Anlaß zu seiner scharfen Kritik am Polizeieinsatz war das Polizeivideo, auf dem deutlich zu sehen war wie eine Polizeieinheit aus Bayern ohne Vorwarnung auf bis dahin friedliche Demonstranten einknüppelte und als sie sich wieder zurückzog, 2 Personen auf dem Boden lagen. Richter Horstmann mochte den Polizisten lediglich zugute halten, daß sie vor diesem Demonstrationsblock Angst hatten, da ihnen von der Einsatzleitung offensichtlich falsche Informationen gegeben wurde. Der Richter fand es aufgrund des starken Angstgegfühls nachvollziehbar, daß die Polizisten schon bei waagerecht gehaltenen Fahnenstangen der Demonstranten einen Angriff vermuten und danach losprügeln. Selbst die Staatsanwältin Siek als Vetreterin der Anklage forderte aufgrund der vorgespielten Videos eine Strafzumessung im unteren Bereich. Auch sie titulierte den Polizeieinsatz als "Angriff auf eine bis dahin friedliche Menschenmenge, die zwar Fahnentangen mit sich führten, diese aber erkennbar zu friedlichen Zwecken nutzen wollte." Auf einen Zuruf aus dem Publikum hin, äußerte sie, daß die Staatsanwaltschaft auch gegen von der Polizei begangene Staftaten ermittelt.
So bedauerlich das Urteil gegen den Angeklagten auch ist, der in dem durch nichts zu rechtfertigenden 5 Wochen U-Haft schon genug Leid erdulden mußte und der darüberhinaus bei der Verhaftung mißhandelt wurde, so bleibt positiv festzustellen, daß der Haftbefehl mit diesem Urteil aufgehoben wurde und der Genosse den Gerichtssaal als freier Mann verlassen konnte. Absoluter Höhepunkt der Verhandlung war als Staatsanwältin Siek zum Schluss nochmal für alle zusammenfasste:
(O-Ton): "Ich nehme an das sie gegen den Kapitalismus insbesondere die G8-Staaten protestieren wollten die dieses System ja maßgeblich aufrechterhalten.." - worauf der Angeklagte sowie die Mehrzahl der in dem Gerichtssaal Anwesendenden zustimmend nickten.
Die Rote Hilfe Rostock stellt nach diesem Prozess fest, daß das Lügenhaus der Kavala, die Polizei hätte sich am 2.6. deeskalierend verhalten, mehr und mehr einstürzt.

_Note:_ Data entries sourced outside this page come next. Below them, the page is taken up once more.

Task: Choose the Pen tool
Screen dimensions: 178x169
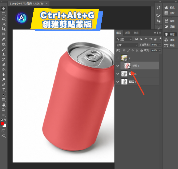Action: tap(3, 85)
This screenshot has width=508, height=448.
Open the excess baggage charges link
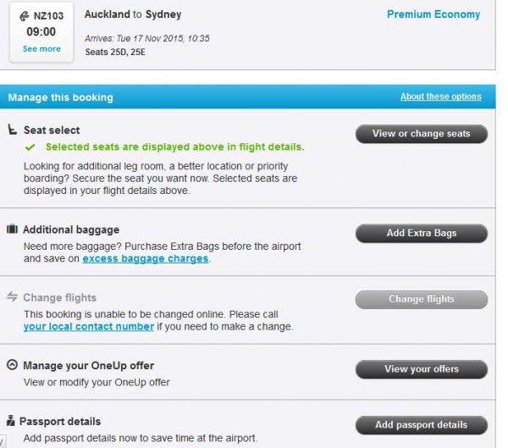(x=145, y=258)
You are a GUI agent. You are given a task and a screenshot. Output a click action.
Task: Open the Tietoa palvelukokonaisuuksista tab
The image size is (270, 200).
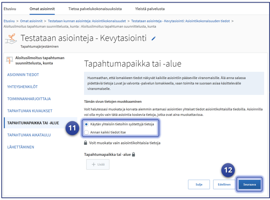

Es kommen im Gegenteil immer mehr Straftaten von einzelnen PolizistInnen ans Licht und auch ein Konzept der Polizei, welches darauf setzte, mit falsch informierten Einsatzzügen die Gewaltspirale anzuheizen. Die Rote Hilfe Rostock fordert, daß auch der letzte noch in Waldeck einsitzende U-Häftling unverzüglich freigelassen wird. Die Rote Hilfe geht davon aus das hunderte von AktivistInnen in den nächsten Monaten mit Anklagen bzw. Strafbefehlen rechnen müssen. Daher rufen wir dazu auf die von staatlicher Repression Betroffenen nicht allein zu lassen.